PCR ist lediglich eine Methode zur Vervielfältigung und im Widerspruch zum Infektionsschutzgesetz!

Die Definition von Infektion im Infektionsschutzgesetz nachzulesen, ich zitiere § 2 Begriffsbestimmungen

Im Sinne dieses Gesetzes ist:

1.Krankheitserreger

ein vermehrungsfähiges Agens (Virus, Bakterium, Pilz, Parasit) oder ein sonstiges biologisches transmissibles Agens, das bei Menschen eine Infektion oder übertragbare Krankheit verursachen kann,

2.Infektion

die Aufnahme eines Krankheitserregers und seine nachfolgende Entwicklung oder Vermehrung im menschlichen Organismus, „

Ein PCR-Test kann keine Infektion nachweisen, auch die Beipackzettel der PCR Tests kann jeder nachlesen: „nicht zur Diagnose einer Infektion“ geeignet!

1. Was taugt der PCR-Test auf SARS-CoV-2? Den „Test gibt es nicht, und darin liegt ein Problem.

2. Ein PCR-Test schlägt an, wenn im Abstrich Gensequenzen gefunden werden, die auf die Anwesenheit eines Virus hindeuten. Tests können nach mehreren Gensequenzen suchen oder nach einer; diese Entscheidung beeinflusst die Empfindlichkeit und die Fehlerquote.

3. Damit eine Gensequenz optisch erkannt wird, muss sie zuvor in mehreren Zyklen vervielfältigt (amplifiziert) werden. Die Zyklenzahl, bei der der Test anschlägt, heißt „cycle threshold“ oder kurz ct. Ein ct-Wert von 25 bedeutet, dass die Gensequenz nach 25 Zyklen erkannt wurde, bei einem Wert von 40 wurde sie erst nach 40 Zyklen erkannt. Bei hohen ct-Werten ist der Test so empfindlich, dass er auf kleinste Partikelmengen reagiert.

4. Während in der modernen Welt alles standardisiert ist, verweigern Organisationen wie die WHO oder das RKI eine Standardisierung des PCR-Tests. Da niemand weiß, welche Labors nach welchen Gensequenzen suchen und ab welchen ct-Werten sie positive Befunde melden, sind alle Spekulationen über Sensitivität und Spezifität gegenstandslos.

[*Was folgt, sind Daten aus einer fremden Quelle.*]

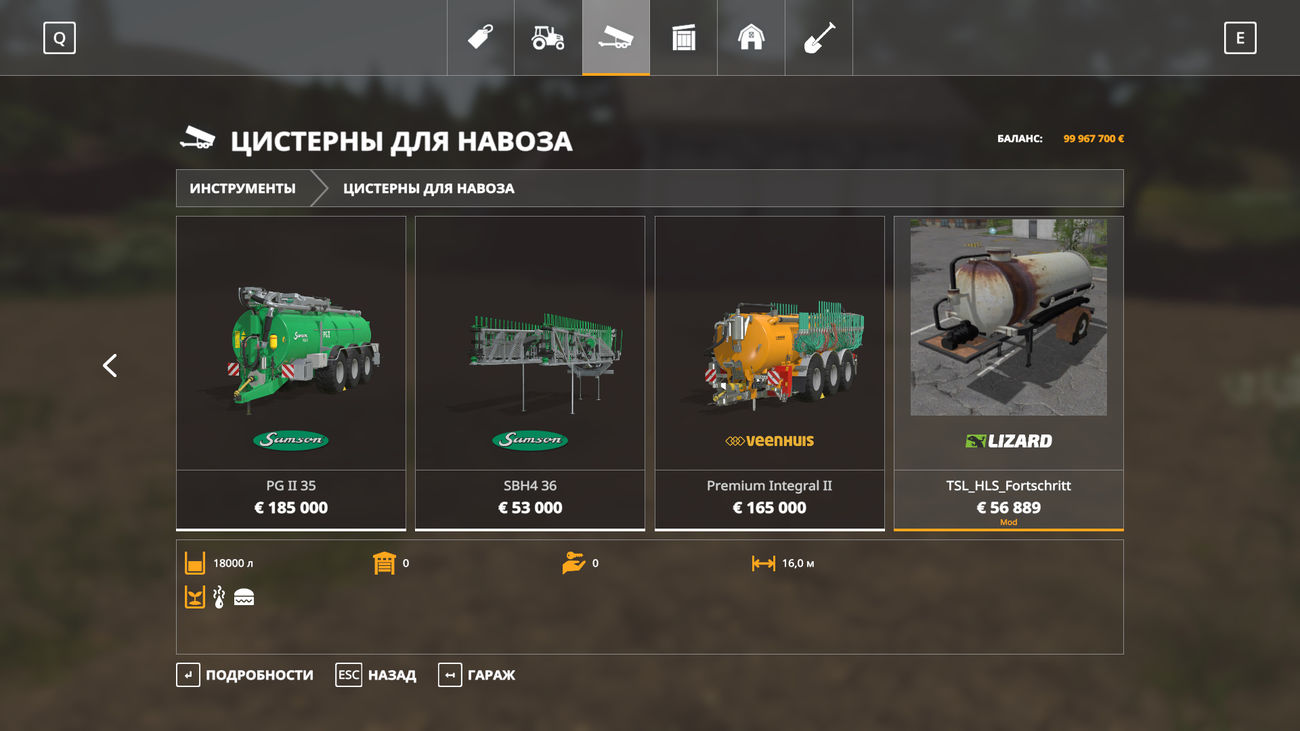Screen dimensions: 1300x731
Task: Select the Samson SBH4 36 spreader card
Action: 530,373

5. Klar ist nur, dass Handhabungs- bzw. Herstellungsfehler zu krassen Fehlmaßnahmen führen können. So wurden auf einen Schlag 77 Spieler der NFL positiv getestet, und alle Ergebnisse waren falsch-positiv, wie sich durch Nachtestungen zeigte. Ähnlich waren die Tests bei 12 Besatzungsmitgliedern von „Mein Schiff 6“ falsch-positiv. Diese und weitere Beispiele finden Sie in meinem Retweet vom 5. Oktober 2020.

6. Ein positiver Testbefund bedeutet nicht, dass die betreffende Person infektiös ist, also andere Menschen anstecken kann. Gleichwohl folgen auf positive Testbefunden schwerwiegende Grundrechtseingriffe wie Quarantäne, Betriebs- oder Schulschließungen.

7. PCR-Tests waren dafür gedacht, bei symptomatisch Erkrankten die Krankheitsursache festzustellen, um eine geeignete Behandlung sicherzustellen. Sie waren nicht für das Massenscreening gesunder Menschen gedacht.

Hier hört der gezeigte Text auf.